As we learned in Foundations, each signature SilverSneakers class targets both health and skill related goals.

Flexibility and muscular strength are the primary health-related fitness goals in Stability:

  • Flexibility exercises are performed during Stability to improve posture, increase the range of motion around joints, and improve gait. Stability targets flexibility work around the two-ball and socket joints of the hips and shoulders.
  • Muscular strength exercises slow the cellular aging process and improve muscle mass, therefore reducing the risk of a fall. Stability exercises are designed to train for muscular strength by incorporating standing exercises that challenge the strength and endurance of the lower body.

Since Stability is a skills-based class, the primary goals are related to the five skill-related components of fitness that impact daily function and fall prevention: Agility, Balance, Coordination, Speed, and Power.

Stability aims to improve skill-related components of fitness in the following ways:

  • Agility is an important skill for fall prevention. Your participant’s ability to control their weight when moving forward, backward, and side-to-side is a measure of their functional skill. In Stability, exercises that shift the center of the body target agility and help to enhance functional skill.
  • Balance is required for daily function. In each Stability class, balance exercises are performed both dynamically and statically. This unique combination helps participants master balance-based exercises and improve their movement confidence.
  • Coordination indicates neurophysiological fitness or the way the brain and the body connect. Regular exercise not only helps the body, but it helps the brain, too!

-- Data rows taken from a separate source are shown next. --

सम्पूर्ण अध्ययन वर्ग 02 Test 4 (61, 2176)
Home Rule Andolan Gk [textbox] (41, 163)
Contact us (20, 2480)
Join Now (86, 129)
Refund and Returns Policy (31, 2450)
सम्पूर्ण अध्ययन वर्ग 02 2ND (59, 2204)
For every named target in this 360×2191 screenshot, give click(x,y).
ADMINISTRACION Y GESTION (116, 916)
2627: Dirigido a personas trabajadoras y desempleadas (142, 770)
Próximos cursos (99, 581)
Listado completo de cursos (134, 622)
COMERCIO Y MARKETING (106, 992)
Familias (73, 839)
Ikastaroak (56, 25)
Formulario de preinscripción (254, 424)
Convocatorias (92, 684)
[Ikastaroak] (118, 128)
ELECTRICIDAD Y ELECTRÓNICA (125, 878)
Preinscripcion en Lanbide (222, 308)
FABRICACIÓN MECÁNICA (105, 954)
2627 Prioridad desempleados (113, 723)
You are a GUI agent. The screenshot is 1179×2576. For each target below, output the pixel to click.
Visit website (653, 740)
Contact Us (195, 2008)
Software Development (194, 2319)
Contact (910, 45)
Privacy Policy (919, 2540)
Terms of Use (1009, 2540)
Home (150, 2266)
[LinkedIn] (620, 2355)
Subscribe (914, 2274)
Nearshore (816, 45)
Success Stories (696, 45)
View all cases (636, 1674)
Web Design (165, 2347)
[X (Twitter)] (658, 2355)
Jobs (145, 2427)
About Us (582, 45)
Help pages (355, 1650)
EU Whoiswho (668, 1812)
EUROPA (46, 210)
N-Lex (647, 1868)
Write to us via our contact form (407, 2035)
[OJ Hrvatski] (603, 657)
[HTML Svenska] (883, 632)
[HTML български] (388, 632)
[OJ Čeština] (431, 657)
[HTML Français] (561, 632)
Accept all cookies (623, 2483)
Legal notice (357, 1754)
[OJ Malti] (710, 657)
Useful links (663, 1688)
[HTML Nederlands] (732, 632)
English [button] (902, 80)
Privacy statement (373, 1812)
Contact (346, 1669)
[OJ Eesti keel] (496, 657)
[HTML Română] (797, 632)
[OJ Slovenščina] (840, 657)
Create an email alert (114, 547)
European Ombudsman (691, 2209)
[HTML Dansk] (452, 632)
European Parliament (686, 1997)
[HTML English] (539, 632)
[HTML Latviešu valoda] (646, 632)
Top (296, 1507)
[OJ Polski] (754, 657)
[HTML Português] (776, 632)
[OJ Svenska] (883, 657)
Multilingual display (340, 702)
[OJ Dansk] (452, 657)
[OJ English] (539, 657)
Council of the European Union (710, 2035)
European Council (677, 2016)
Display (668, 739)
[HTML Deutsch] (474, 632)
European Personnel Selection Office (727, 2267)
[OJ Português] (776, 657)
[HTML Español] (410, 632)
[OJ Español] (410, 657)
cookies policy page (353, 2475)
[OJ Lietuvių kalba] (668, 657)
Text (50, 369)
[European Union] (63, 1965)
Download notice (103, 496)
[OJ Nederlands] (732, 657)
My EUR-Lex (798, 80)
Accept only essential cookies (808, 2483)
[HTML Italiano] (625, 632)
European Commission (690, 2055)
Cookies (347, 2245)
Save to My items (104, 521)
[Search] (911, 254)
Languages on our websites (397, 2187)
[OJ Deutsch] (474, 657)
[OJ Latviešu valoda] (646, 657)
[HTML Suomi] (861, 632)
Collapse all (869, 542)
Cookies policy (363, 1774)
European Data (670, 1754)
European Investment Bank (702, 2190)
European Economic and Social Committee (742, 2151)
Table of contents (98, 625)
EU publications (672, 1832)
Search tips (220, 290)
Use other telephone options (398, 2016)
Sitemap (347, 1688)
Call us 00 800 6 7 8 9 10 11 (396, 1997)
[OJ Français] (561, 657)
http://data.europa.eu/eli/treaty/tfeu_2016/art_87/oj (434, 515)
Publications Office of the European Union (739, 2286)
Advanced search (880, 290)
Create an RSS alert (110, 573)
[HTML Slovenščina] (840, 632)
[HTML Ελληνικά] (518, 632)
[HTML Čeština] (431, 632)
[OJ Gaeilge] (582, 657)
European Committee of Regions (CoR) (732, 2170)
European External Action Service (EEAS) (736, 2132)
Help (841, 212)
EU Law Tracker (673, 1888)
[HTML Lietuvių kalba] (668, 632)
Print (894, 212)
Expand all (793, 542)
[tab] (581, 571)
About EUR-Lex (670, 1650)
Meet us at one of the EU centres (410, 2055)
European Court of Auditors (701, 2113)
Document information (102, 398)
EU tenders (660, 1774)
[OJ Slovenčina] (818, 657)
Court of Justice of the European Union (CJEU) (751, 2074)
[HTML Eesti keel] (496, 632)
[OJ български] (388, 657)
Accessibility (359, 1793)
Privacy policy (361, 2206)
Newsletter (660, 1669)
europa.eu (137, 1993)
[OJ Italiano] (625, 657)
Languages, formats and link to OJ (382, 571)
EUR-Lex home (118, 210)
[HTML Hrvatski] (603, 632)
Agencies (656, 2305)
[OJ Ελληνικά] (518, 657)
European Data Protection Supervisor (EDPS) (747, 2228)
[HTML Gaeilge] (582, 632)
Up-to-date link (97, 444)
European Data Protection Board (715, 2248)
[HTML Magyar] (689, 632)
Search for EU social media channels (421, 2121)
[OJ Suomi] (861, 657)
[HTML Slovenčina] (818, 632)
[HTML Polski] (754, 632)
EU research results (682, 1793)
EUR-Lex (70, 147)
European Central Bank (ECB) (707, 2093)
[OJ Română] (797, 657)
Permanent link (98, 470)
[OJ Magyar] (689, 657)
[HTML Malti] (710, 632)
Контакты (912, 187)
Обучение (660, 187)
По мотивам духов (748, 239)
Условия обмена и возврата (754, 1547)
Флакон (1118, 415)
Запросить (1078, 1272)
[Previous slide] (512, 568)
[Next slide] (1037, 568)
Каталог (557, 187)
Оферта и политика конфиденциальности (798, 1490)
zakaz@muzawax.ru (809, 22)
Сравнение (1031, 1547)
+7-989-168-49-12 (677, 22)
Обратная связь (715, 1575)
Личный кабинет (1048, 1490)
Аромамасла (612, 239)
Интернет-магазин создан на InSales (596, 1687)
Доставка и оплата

In Stability, coordination is targeted through movement progressions and contralateral movement, which is movement that crosses the midline of the body.
  • Speed improvements aid reaction-time, which makes participants more stable on their feet. Stability incorporates exercises at different tempos so that participants are ready to make quick changes to their stance, gait, and posture, avoiding the risk of a fall.
  • Power is associated with the performance of daily activities and fall prevention. Due to changes in both the musculoskeletal and neuromuscular systems, along with sarcopenia (loss of muscle) as we age, power training is important. Stability includes drills that challenge the body’s ability to accelerate movements that lift and lower the body’s center of gravity. Squats, lunges, and additional lower-body movements help improve participant’s power.

Together, all of the above help make functional fitness gains the basis of the Stability class:

Functional fitness is a main focus of Stability. Functional fitness can be defined as having the physiological capacity to perform normal, everyday activities safely and independently without undue fatigue.

Functional movement patterns including a squat, lunge, push and pull, gait training, bending and rotational exercises should be performed during each Stability class. These movements will help improve the performance of daily activities.